(Provided entries)
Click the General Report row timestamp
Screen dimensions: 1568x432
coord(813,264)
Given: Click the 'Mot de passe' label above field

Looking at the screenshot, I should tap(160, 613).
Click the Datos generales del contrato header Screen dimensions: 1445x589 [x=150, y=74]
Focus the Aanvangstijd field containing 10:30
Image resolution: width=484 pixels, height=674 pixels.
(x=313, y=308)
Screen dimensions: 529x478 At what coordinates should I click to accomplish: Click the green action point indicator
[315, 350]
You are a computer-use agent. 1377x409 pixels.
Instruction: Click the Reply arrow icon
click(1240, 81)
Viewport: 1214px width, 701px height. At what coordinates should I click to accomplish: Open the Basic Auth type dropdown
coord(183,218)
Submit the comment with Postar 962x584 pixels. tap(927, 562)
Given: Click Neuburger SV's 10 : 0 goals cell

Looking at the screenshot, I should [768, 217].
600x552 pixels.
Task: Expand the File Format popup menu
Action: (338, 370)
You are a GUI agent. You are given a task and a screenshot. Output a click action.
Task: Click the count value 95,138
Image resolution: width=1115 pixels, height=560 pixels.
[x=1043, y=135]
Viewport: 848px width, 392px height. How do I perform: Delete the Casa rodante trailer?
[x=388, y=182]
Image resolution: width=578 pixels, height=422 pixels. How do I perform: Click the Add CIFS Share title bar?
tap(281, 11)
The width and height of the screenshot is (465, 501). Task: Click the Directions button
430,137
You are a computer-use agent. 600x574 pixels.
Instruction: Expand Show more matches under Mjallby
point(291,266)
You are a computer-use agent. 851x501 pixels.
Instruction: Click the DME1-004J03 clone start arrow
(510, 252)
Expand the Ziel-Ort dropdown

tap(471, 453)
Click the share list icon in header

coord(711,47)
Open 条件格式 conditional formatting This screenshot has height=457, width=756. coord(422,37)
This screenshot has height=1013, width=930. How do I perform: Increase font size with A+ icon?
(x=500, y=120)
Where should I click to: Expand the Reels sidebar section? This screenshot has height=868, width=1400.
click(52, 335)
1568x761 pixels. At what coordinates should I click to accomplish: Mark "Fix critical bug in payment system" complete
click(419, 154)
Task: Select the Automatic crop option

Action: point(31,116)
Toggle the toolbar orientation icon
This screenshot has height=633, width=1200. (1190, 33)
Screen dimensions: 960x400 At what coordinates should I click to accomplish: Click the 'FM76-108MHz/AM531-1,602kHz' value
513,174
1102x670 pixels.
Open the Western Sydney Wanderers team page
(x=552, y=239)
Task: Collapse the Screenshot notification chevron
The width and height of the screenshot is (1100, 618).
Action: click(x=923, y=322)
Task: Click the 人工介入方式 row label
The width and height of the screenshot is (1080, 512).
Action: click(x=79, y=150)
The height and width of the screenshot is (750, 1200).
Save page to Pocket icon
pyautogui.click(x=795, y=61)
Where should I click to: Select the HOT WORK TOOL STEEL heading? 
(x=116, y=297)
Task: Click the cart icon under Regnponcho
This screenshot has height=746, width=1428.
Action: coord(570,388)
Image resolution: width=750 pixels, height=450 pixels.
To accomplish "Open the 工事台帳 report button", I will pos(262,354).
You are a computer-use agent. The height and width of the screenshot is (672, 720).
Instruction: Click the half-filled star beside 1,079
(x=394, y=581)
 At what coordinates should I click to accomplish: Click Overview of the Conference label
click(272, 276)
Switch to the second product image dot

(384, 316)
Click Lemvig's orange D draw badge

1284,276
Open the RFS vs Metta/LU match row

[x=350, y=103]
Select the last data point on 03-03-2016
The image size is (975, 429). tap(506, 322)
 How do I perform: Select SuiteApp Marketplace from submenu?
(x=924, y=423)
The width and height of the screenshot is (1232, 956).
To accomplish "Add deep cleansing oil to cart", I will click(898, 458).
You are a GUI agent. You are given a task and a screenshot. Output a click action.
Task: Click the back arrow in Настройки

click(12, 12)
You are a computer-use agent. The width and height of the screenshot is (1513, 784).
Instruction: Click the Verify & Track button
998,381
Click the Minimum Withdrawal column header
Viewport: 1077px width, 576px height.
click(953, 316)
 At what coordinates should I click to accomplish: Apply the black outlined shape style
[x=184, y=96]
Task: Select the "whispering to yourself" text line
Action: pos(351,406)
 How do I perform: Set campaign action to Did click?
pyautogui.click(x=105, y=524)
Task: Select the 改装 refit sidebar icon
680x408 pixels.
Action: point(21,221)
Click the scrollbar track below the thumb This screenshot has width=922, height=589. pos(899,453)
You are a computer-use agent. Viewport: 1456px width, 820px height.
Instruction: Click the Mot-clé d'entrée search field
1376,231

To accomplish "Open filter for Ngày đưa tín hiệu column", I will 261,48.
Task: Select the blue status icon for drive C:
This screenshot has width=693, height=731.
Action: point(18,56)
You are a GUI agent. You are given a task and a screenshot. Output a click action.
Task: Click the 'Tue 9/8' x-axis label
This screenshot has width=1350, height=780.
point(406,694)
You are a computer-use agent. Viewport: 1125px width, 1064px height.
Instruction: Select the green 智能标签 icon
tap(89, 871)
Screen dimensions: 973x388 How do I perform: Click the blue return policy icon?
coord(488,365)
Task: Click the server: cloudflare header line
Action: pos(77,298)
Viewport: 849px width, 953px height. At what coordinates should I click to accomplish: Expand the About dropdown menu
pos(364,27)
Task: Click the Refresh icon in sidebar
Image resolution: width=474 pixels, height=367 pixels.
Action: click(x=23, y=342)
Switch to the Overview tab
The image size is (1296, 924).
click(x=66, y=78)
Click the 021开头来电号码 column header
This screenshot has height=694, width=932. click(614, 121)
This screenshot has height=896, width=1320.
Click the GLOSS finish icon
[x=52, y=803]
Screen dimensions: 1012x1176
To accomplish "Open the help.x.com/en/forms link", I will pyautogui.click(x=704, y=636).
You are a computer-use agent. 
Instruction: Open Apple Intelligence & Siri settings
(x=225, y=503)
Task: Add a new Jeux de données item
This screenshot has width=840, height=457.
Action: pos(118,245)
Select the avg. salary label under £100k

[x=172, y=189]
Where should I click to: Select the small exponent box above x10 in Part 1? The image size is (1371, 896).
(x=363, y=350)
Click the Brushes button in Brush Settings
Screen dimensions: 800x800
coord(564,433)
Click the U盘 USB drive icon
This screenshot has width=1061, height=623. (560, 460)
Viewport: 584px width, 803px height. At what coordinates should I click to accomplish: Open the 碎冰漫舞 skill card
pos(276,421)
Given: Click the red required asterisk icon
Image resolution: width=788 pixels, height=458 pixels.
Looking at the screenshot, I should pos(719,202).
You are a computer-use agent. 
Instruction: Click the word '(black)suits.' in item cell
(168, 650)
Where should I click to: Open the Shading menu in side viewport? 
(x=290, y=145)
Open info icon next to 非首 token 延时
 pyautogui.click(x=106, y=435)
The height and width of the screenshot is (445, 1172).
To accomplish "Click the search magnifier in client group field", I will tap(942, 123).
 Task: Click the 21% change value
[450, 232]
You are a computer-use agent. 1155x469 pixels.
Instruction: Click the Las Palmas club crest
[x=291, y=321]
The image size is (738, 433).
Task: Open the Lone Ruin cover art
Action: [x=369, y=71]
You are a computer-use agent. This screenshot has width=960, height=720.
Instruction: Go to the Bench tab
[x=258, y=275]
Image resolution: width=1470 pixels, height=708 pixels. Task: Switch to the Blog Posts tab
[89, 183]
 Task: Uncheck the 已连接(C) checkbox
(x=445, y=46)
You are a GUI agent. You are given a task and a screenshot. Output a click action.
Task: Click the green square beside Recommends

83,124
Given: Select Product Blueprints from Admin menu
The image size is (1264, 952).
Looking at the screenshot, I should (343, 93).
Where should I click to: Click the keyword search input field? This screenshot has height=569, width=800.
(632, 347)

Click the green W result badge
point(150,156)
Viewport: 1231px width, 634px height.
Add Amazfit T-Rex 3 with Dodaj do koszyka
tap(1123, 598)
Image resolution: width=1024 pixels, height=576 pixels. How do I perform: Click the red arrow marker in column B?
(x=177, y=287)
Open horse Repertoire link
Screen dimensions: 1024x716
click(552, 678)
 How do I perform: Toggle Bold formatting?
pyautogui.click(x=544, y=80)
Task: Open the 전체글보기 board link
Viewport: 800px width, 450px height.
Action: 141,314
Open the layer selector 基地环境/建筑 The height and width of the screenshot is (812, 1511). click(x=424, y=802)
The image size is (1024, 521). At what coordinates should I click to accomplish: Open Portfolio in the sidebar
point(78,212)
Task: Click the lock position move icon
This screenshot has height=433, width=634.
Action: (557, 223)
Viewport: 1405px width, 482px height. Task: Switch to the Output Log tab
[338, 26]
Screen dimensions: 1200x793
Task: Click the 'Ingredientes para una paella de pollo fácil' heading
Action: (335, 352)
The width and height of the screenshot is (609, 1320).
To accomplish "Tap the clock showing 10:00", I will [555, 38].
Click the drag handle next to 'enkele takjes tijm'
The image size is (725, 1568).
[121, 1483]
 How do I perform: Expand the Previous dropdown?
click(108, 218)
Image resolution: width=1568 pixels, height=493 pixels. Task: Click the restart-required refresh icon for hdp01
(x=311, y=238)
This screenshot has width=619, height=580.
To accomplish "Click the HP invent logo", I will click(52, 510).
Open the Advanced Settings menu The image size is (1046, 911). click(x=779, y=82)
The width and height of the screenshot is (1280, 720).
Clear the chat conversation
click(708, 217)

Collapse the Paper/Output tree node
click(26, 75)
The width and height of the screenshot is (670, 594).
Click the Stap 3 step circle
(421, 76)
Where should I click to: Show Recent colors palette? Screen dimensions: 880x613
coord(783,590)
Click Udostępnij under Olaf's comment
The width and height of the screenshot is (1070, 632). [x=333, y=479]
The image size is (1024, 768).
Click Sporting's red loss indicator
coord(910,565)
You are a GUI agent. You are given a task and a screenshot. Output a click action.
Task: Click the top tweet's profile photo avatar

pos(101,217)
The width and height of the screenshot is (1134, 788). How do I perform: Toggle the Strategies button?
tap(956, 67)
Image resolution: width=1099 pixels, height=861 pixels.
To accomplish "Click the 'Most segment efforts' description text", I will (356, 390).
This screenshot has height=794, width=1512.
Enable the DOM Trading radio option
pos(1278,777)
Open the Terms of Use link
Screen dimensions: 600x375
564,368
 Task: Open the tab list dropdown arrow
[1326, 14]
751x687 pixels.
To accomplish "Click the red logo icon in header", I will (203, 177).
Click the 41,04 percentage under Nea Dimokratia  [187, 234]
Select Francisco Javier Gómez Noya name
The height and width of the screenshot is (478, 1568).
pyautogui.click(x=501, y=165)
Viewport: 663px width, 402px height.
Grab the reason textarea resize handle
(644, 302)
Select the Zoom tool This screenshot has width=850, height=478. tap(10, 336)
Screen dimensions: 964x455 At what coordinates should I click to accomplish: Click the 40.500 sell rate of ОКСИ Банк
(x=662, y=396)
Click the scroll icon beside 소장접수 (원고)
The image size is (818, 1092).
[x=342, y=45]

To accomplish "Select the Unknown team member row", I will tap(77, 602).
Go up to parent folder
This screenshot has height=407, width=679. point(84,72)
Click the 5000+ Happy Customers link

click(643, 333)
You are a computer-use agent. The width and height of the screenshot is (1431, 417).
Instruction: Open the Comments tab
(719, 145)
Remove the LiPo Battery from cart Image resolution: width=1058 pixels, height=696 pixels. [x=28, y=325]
(End Provided entries)
_What the exercise asks_: In the entries above, find the line holding "Where should I click to: Open" and the line holding "You are a computer-use agent. 1155x469"; print both of them and every line between, exactly, and nothing else.

_Solution_:
Where should I click to: Open the Shading menu in side viewport? 
(x=290, y=145)
Open info icon next to 非首 token 延时
 pyautogui.click(x=106, y=435)
The height and width of the screenshot is (445, 1172).
To accomplish "Click the search magnifier in client group field", I will tap(942, 123).
 Task: Click the 21% change value
[450, 232]
You are a computer-use agent. 1155x469 pixels.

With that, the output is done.